▶ **Extrait du document**:
==================================================

Le média britannique rappelle qu’aux Etats-Unis, le nombre d'adeptes des doctrines néonazies, suprémacistes et d’extrême droite passés à l’acte dépasse celui des terroristes animés par une idéologie islamiste, ce qui laisse des questions autour des mesures préventives visant ces groupes, parallèlement à celles qui concernent les islamistes violents.
En 2018 déjà, le Washington Post a alerté sur une recrudescence des actes terroristes d’extrême-droite aux Etats-Unis. Ainsi, «entre 2010 et 2017, sur 263 actes de terrorisme, 92 ont été le fait d’assaillants d’extrême droite, contre 38 perpétrés par des jihadistes». En Europe, les attentats jihadistes restent majoritaires, même si «le nombre de morts liés au terrorisme d’extrême droite a fortement augmenté depuis 2010», indique encore le média.

==================================================

▶ **Action demandée 1**:
Pour chacune des affirmations suivantes, dites si elle concorde avec l'extrait sur le terrorisme d'extrême droite ci-dessus, en répondant par oui ou par non et en citant les mots décisifs du texte. (a) Entre 2010 et 2017, les jihadistes ont commis plus d'actes de terrorisme aux États-Unis que les assaillants d'extrême droite. (b) En Europe, les attentats jihadistes restent majoritaires. (c) Le Washington Post a signalé dès 2018 une recrudescence des actes terroristes d'extrême droite aux États-Unis.
▶ **Action demandée 2**:
D'après l'extrait sur le terrorisme d'extrême droite, combien d'actes de terrorisme ont été recensés au total aux États-Unis entre 2010 et 2017 ?

==================================================

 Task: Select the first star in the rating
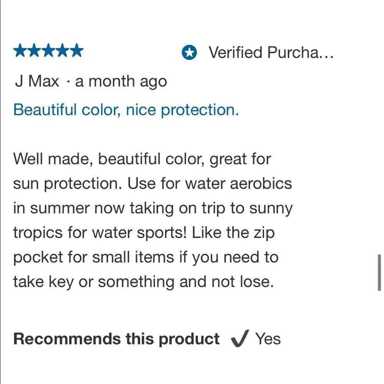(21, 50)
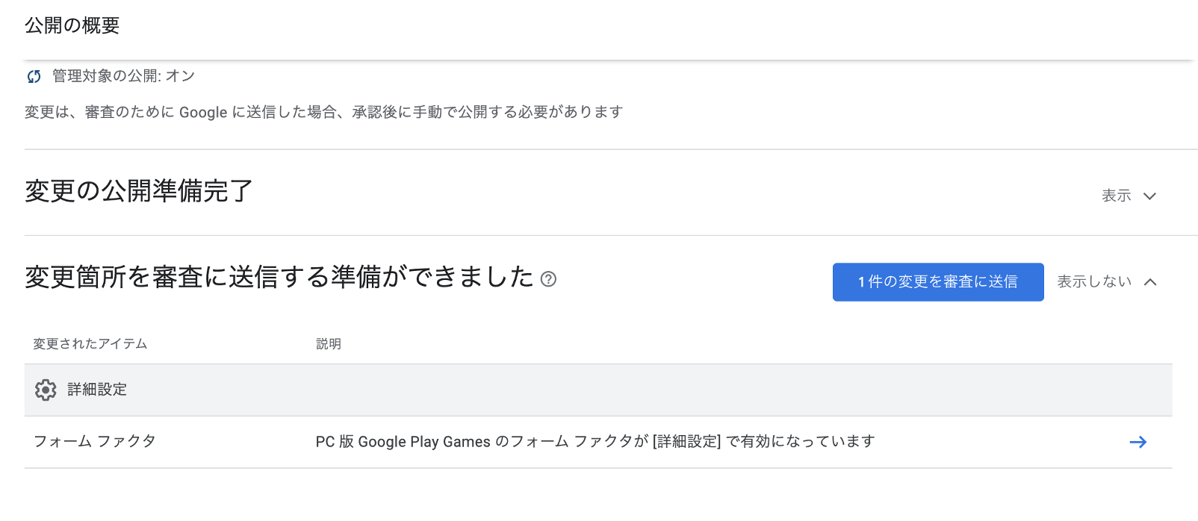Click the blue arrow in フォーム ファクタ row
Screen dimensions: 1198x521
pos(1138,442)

==================================================

▶ **Corrigé 1**:
(a) Non : «entre 2010 et 2017, sur 263 actes de terrorisme, 92 ont été le fait d’assaillants d’extrême droite, contre 38 perpétrés par des jihadistes».
(b) Oui : «En Europe, les attentats jihadistes restent majoritaires».
(c) Oui : «En 2018 déjà, le Washington Post a alerté sur une recrudescence des actes terroristes d’extrême-droite aux Etats-Unis».

▶ **Corrigé 2**:
Entre 2010 et 2017, 263 actes de terrorisme ont été recensés aux États-Unis.